[What needs to be done]:
Retype every entry below exactly as it stands.

[Extracted records]:
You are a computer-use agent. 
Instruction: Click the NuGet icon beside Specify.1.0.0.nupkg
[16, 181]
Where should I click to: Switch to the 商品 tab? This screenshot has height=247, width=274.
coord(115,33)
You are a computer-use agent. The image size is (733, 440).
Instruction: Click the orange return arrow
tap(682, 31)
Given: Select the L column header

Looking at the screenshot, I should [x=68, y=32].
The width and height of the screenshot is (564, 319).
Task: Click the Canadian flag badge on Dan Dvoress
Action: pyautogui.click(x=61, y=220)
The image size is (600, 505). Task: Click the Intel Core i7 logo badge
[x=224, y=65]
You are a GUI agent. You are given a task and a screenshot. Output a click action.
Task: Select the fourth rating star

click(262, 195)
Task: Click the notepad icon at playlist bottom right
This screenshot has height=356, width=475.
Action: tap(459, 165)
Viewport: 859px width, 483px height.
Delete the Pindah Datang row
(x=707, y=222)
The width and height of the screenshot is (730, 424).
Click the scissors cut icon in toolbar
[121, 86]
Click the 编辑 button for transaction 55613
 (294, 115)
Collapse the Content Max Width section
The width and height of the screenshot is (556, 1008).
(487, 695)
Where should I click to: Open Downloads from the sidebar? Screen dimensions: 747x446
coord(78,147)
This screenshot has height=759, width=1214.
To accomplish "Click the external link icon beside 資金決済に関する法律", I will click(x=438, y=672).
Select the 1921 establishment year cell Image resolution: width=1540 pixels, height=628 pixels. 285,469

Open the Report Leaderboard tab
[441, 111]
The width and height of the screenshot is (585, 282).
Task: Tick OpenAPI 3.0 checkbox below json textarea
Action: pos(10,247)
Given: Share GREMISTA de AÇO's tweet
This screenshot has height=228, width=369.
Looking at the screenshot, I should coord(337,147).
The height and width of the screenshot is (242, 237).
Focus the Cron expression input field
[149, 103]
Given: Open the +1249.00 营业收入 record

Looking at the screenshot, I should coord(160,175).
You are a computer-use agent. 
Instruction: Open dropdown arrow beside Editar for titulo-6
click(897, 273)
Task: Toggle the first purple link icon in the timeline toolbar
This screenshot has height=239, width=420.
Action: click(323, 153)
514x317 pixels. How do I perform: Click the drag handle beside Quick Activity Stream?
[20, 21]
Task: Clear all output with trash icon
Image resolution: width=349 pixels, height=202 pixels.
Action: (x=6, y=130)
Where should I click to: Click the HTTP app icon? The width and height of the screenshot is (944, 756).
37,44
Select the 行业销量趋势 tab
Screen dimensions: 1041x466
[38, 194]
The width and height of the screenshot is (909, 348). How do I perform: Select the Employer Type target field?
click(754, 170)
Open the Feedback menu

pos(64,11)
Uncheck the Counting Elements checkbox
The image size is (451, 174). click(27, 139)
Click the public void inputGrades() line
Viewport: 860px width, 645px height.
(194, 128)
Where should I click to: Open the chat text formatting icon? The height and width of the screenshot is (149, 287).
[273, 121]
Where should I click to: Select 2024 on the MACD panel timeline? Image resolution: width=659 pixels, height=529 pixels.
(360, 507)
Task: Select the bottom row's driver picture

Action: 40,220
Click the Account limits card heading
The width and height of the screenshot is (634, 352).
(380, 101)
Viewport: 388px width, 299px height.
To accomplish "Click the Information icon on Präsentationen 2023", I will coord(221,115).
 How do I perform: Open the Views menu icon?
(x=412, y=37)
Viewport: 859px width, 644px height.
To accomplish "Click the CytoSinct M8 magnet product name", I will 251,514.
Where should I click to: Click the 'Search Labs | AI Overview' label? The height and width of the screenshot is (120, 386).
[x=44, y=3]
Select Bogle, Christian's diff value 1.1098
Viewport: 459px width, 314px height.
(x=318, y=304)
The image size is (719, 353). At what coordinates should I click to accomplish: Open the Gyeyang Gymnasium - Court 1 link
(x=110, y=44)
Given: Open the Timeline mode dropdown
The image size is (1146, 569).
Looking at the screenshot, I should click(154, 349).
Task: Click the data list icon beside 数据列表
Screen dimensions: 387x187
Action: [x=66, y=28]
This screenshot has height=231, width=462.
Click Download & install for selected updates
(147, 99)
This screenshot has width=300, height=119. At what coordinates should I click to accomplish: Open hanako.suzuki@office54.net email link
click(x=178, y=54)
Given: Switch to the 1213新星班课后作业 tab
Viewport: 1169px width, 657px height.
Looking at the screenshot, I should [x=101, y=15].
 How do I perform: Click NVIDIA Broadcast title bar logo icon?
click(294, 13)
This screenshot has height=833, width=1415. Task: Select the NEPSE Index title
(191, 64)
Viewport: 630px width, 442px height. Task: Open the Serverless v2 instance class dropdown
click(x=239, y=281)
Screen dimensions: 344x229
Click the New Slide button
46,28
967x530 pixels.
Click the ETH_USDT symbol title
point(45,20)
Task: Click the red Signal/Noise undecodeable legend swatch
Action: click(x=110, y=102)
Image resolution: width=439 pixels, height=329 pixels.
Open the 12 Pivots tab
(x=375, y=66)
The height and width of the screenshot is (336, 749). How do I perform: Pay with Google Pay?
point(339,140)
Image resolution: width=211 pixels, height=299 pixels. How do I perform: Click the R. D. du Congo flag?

[Reply]:
You are a computer-use agent. 
Instruction: Click the NuGet icon beside Specify.1.0.0.nupkg
[16, 181]
Where should I click to: Switch to the 商品 tab? This screenshot has height=247, width=274.
coord(115,33)
You are a computer-use agent. The image size is (733, 440).
Instruction: Click the orange return arrow
tap(682, 31)
Given: Select the L column header

Looking at the screenshot, I should [x=68, y=32].
The width and height of the screenshot is (564, 319).
Task: Click the Canadian flag badge on Dan Dvoress
Action: pyautogui.click(x=61, y=220)
The image size is (600, 505). Task: Click the Intel Core i7 logo badge
[x=224, y=65]
You are a GUI agent. You are given a task and a screenshot. Output a click action.
Task: Select the fourth rating star

click(262, 195)
Task: Click the notepad icon at playlist bottom right
This screenshot has height=356, width=475.
Action: tap(459, 165)
Viewport: 859px width, 483px height.
Delete the Pindah Datang row
(x=707, y=222)
The width and height of the screenshot is (730, 424).
Click the scissors cut icon in toolbar
[121, 86]
Click the 编辑 button for transaction 55613
 (294, 115)
Collapse the Content Max Width section
The width and height of the screenshot is (556, 1008).
(487, 695)
Where should I click to: Open Downloads from the sidebar? Screen dimensions: 747x446
coord(78,147)
This screenshot has height=759, width=1214.
To accomplish "Click the external link icon beside 資金決済に関する法律", I will click(x=438, y=672).
Select the 1921 establishment year cell Image resolution: width=1540 pixels, height=628 pixels. 285,469

Open the Report Leaderboard tab
[441, 111]
The width and height of the screenshot is (585, 282).
Task: Tick OpenAPI 3.0 checkbox below json textarea
Action: pos(10,247)
Given: Share GREMISTA de AÇO's tweet
This screenshot has height=228, width=369.
Looking at the screenshot, I should coord(337,147).
The height and width of the screenshot is (242, 237).
Focus the Cron expression input field
[149, 103]
Given: Open the +1249.00 营业收入 record

Looking at the screenshot, I should coord(160,175).
You are a computer-use agent. 
Instruction: Open dropdown arrow beside Editar for titulo-6
click(897, 273)
Task: Toggle the first purple link icon in the timeline toolbar
This screenshot has height=239, width=420.
Action: click(323, 153)
514x317 pixels. How do I perform: Click the drag handle beside Quick Activity Stream?
[20, 21]
Task: Clear all output with trash icon
Image resolution: width=349 pixels, height=202 pixels.
Action: (x=6, y=130)
Where should I click to: Click the HTTP app icon? The width and height of the screenshot is (944, 756).
37,44
Select the 行业销量趋势 tab
Screen dimensions: 1041x466
[38, 194]
The width and height of the screenshot is (909, 348). How do I perform: Select the Employer Type target field?
click(754, 170)
Open the Feedback menu

pos(64,11)
Uncheck the Counting Elements checkbox
The image size is (451, 174). click(27, 139)
Click the public void inputGrades() line
Viewport: 860px width, 645px height.
(194, 128)
Where should I click to: Open the chat text formatting icon? The height and width of the screenshot is (149, 287).
[273, 121]
Where should I click to: Select 2024 on the MACD panel timeline? Image resolution: width=659 pixels, height=529 pixels.
(360, 507)
Task: Select the bottom row's driver picture

Action: 40,220
Click the Account limits card heading
The width and height of the screenshot is (634, 352).
(380, 101)
Viewport: 388px width, 299px height.
To accomplish "Click the Information icon on Präsentationen 2023", I will coord(221,115).
 How do I perform: Open the Views menu icon?
(x=412, y=37)
Viewport: 859px width, 644px height.
To accomplish "Click the CytoSinct M8 magnet product name", I will 251,514.
Where should I click to: Click the 'Search Labs | AI Overview' label? The height and width of the screenshot is (120, 386).
[x=44, y=3]
Select Bogle, Christian's diff value 1.1098
Viewport: 459px width, 314px height.
(x=318, y=304)
The image size is (719, 353). At what coordinates should I click to accomplish: Open the Gyeyang Gymnasium - Court 1 link
(x=110, y=44)
Given: Open the Timeline mode dropdown
The image size is (1146, 569).
Looking at the screenshot, I should click(154, 349).
Task: Click the data list icon beside 数据列表
Screen dimensions: 387x187
Action: [x=66, y=28]
This screenshot has height=231, width=462.
Click Download & install for selected updates
(147, 99)
This screenshot has width=300, height=119. At what coordinates should I click to accomplish: Open hanako.suzuki@office54.net email link
click(x=178, y=54)
Given: Switch to the 1213新星班课后作业 tab
Viewport: 1169px width, 657px height.
Looking at the screenshot, I should [x=101, y=15].
 How do I perform: Click NVIDIA Broadcast title bar logo icon?
click(294, 13)
This screenshot has height=833, width=1415. Task: Select the NEPSE Index title
(191, 64)
Viewport: 630px width, 442px height. Task: Open the Serverless v2 instance class dropdown
click(x=239, y=281)
Screen dimensions: 344x229
Click the New Slide button
46,28
967x530 pixels.
Click the ETH_USDT symbol title
point(45,20)
Task: Click the red Signal/Noise undecodeable legend swatch
Action: click(x=110, y=102)
Image resolution: width=439 pixels, height=329 pixels.
Open the 12 Pivots tab
(x=375, y=66)
The height and width of the screenshot is (336, 749). How do I perform: Pay with Google Pay?
point(339,140)
Image resolution: width=211 pixels, height=299 pixels. How do I perform: Click the R. D. du Congo flag?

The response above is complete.